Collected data
○ ○ ○ ○ ○

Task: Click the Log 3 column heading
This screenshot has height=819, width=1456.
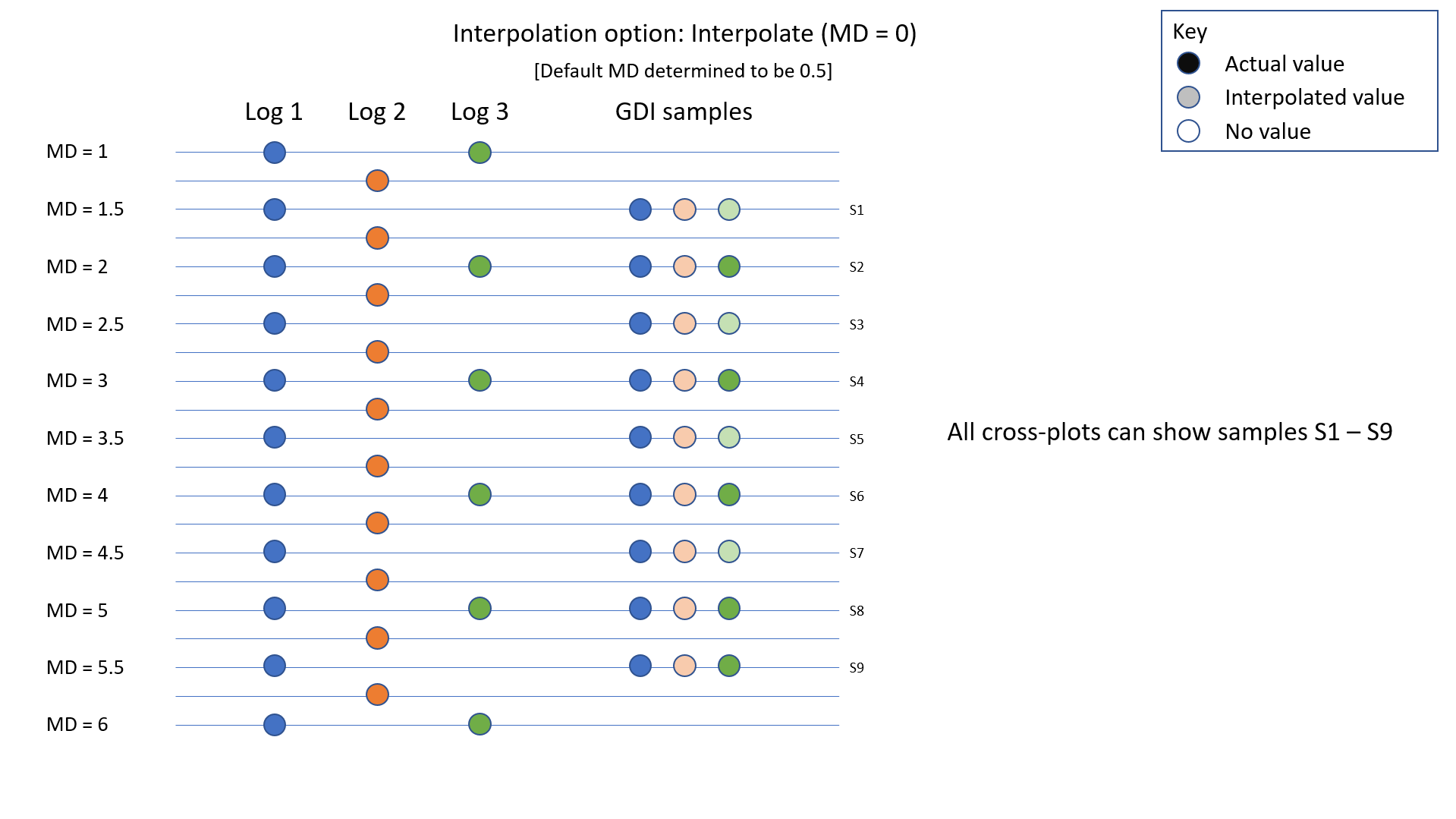Action: 480,112
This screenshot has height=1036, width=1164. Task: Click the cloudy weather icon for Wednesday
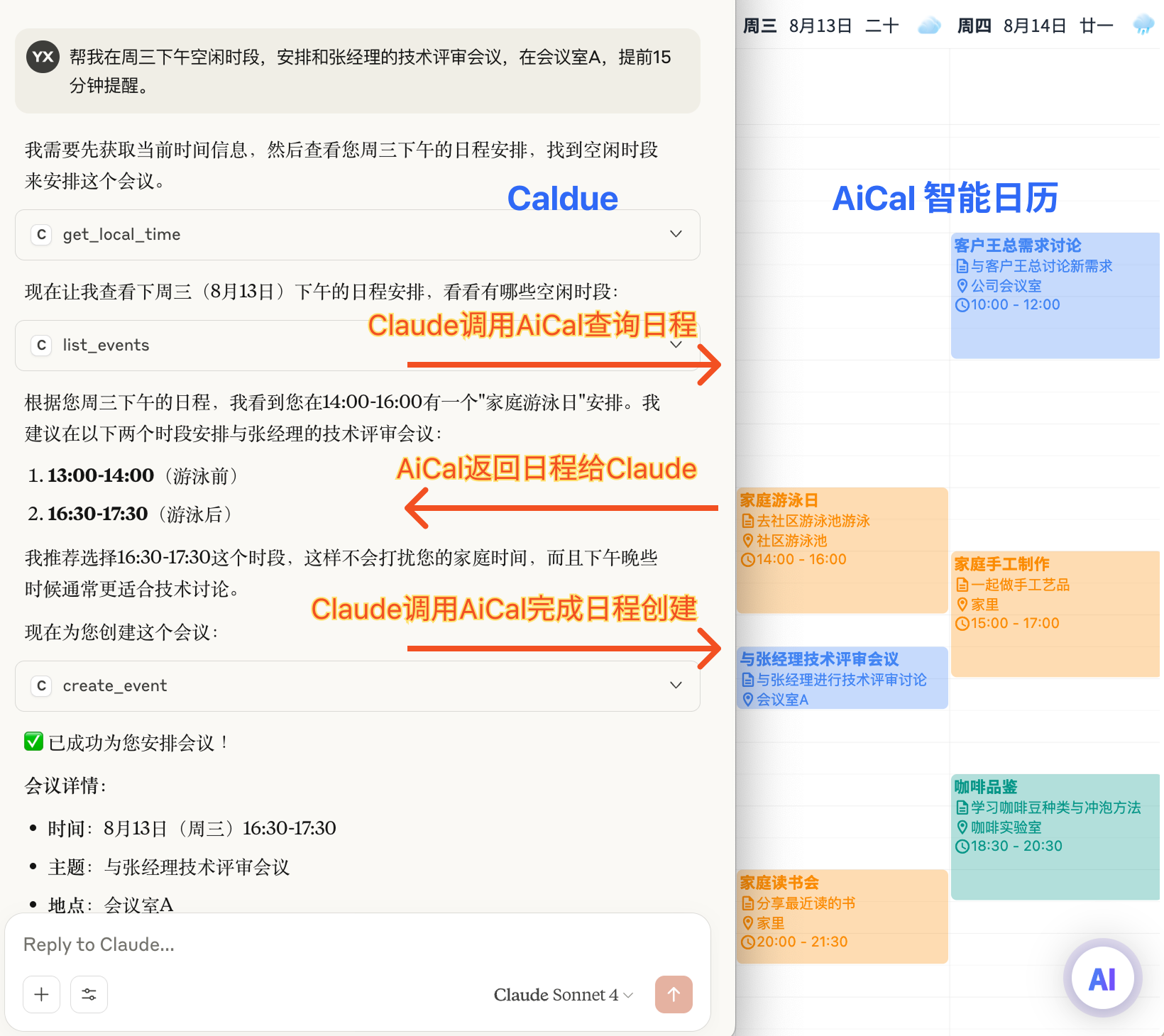point(928,26)
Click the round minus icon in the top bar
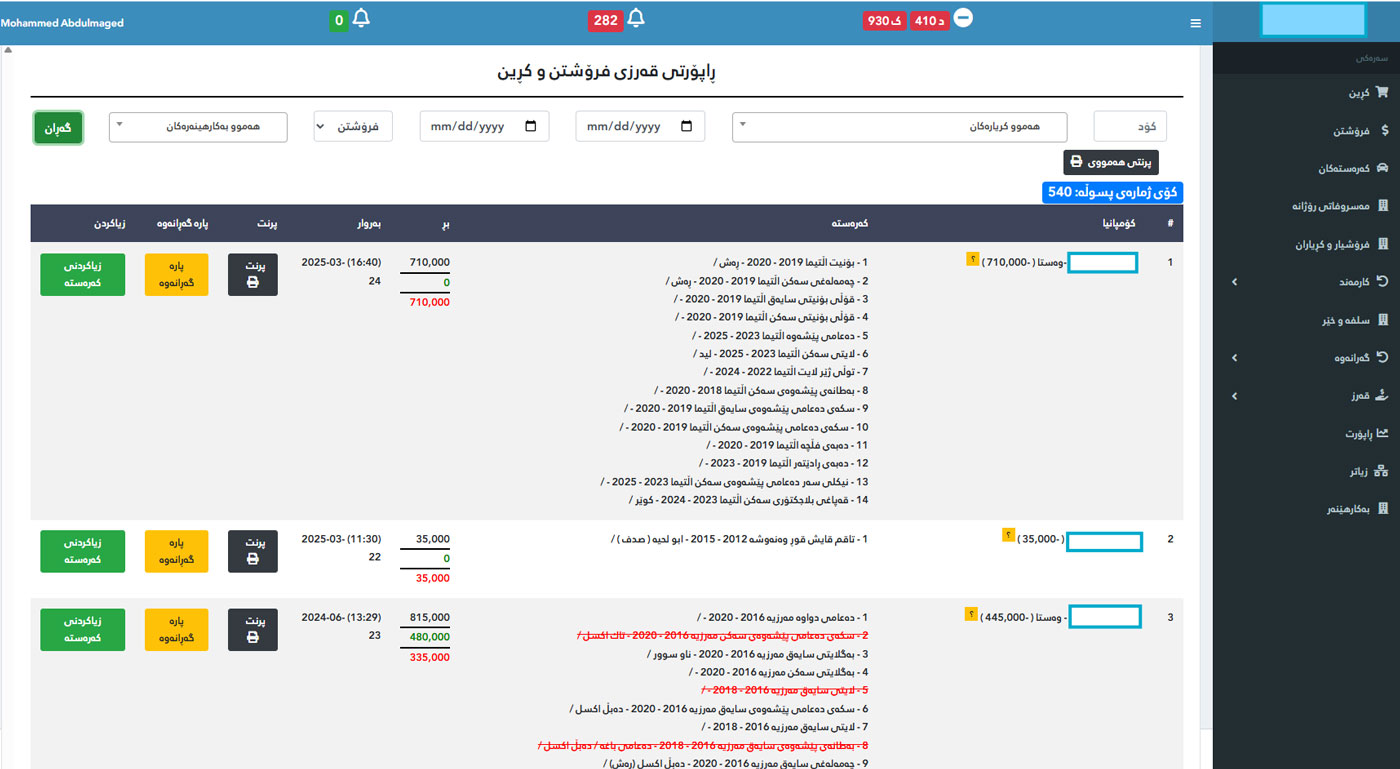Viewport: 1400px width, 769px height. point(963,18)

○ ○ ○ ○ ○

WHAT NEEDS TO BE DONE - An exact restatement of the lines from the one holding "This screenshot has height=1036, width=1164." through the end of the entries, both ends included, is the whole answer. Pictures stay out.

RESULT OF THIS TASK -
This screenshot has height=1036, width=1164. Task: Click the cloudy weather icon for Wednesday
point(928,26)
Click the round minus icon in the top bar
Viewport: 1400px width, 769px height. point(963,18)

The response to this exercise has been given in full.